The main disadvantages of QDs are due to their composition of heavy metals (e.g., Cd, Pb, and Se which are known to be toxic to vertebrate systems at parts-per-million concentrations (Hardman 2006)) and the instability of uncoated QDs when exposed to UV radiation which leads to the release of heavy metal ions. For example, the free cadmium in solution can bind to sulfhydryl groups of critical mitochondrial proteins. Thiol group inactivation then leads to oxidative stress and mitochondrial dysfunction (Rikans and Yamano 2000). The instability of QDs under UV exposure is due to the fact that the energy of UV radiation is close to that of covalent chemical bonds, therefore UV exposure can dissolve the semiconductor particles in a process known as photolysis, which releases toxic ions such as cadmium ions (Nie et al. 2007). For example, under oxidized (30 min exposure to air) or long UV radiation (2-8 h) conditions, even QD concentrations of 0.0625 mg/mL were found to be highly toxic (Derfus et al. 2004). The mechanisms of oxidation of Cd-based QDs have been suggested to occur via either TOPO-mediated or UV-catalyzed surface oxidation resulting in the removal of surface atoms and release of Cd2+ ions (Derfus et al. 2004).
Generally, QD toxicity depends on the effects of multiple factors from both individual QD physicochemical properties and environmental conditions. It has been shown that QD size, charge, concentration, outer coating bioactivity (i.e., capping material, functional groups, etc.), and oxidative, photolytic as well as mechanical stability are factors that determine QD toxicity (Hardman 2006). For example, investigators have tested the toxicity of CdSe QDs in liver cultures and found that it was dependent on processing parameters during synthesis, exposure to ultraviolet (UV) light, and surface coatings (Derfus et al. 2004). The CdSe (core only, no shell) QDs were found to be noncytotoxic under standard conditions of synthesis and water-solubilization with mercaptoacetic acid (MAA). However, TOPO-coated QDs, which were initially subjected to air for 30 min and then modified with MAA, showed a dramatic dose-dependent decrease in primary hepatocyte viability (from 98 to 21% at a QD concentration of 62.5 mg/mL). These researchers also capped CdSe QDs with 1-2 monolayers of ZnS to study the effect of capping on cytotoxicity. They found that the CdSe core was intact after 12 h of oxidation in air. However, high levels of free Cd in solution (~40 ppm) after 8 h of UV photooxidation (power density of 15 mW/cm2 preceded by 12 h of oxidation in air) were observed. This finding indicates that ZnS capping was effective in eliminating cytotoxicity due to oxidation by air, but did not fully eliminate cytotoxicity induced by UV photooxidation.

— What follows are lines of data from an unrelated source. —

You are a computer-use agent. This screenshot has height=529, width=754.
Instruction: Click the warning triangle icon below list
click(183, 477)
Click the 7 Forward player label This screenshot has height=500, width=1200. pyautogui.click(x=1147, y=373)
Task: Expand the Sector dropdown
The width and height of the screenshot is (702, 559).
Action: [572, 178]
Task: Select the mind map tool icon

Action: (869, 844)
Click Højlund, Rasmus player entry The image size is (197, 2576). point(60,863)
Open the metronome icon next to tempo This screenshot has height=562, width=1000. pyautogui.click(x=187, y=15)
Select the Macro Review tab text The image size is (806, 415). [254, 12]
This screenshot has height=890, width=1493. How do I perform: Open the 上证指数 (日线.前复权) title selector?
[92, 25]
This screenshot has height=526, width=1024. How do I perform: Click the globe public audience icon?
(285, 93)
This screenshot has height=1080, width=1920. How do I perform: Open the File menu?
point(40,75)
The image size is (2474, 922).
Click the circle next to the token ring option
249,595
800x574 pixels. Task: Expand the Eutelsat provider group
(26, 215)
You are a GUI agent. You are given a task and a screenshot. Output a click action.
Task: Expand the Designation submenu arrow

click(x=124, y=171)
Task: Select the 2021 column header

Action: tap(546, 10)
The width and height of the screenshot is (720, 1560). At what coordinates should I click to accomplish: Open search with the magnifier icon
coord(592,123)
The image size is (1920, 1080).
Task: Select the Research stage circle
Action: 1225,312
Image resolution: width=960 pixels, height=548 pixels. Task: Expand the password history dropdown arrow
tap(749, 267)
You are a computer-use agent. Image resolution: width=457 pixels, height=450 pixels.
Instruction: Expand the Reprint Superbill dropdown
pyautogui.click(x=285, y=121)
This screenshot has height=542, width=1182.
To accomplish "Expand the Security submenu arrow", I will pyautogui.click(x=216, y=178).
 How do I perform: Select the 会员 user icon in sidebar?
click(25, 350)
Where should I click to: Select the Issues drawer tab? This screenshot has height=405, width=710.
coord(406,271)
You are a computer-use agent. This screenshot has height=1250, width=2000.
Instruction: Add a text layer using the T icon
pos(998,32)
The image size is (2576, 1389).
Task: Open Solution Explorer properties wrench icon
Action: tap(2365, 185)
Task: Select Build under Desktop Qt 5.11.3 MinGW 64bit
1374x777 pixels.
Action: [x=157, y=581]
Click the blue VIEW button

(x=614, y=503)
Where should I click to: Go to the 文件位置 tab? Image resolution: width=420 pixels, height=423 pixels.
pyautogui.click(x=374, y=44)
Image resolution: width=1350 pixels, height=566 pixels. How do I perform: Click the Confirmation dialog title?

To overcome those cytotoxicity problems, QDs have been coated with PEG or encapsulated in micelles (i.e., vesicles formed by aggregation of surfactant molecules dispersed in a liquid colloid), which can limit the release of toxic metals in response to UV light exposure (Gao et al. 2004, 2005; Dubertret et al. 2002; Stroh et al. 2005). More work is still needed to develop optimal coatings and, thus, encapsulation that prevents the release of heavy ions from QDs.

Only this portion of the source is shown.